[Collected data entries]
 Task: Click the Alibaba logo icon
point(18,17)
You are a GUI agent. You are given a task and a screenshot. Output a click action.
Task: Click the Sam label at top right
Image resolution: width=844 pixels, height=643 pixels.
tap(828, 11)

--

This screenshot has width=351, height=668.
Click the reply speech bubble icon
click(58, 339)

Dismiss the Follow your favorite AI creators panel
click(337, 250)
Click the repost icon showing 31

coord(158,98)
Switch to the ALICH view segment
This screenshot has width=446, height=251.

-- Aim of the exercise --
Return all lines of the data in which the string "screenshot" appears.

-- Result of this exercise --
You are a GUI agent. You are given a task and a screenshot. Output a click action.
This screenshot has width=351, height=668.
This screenshot has width=446, height=251.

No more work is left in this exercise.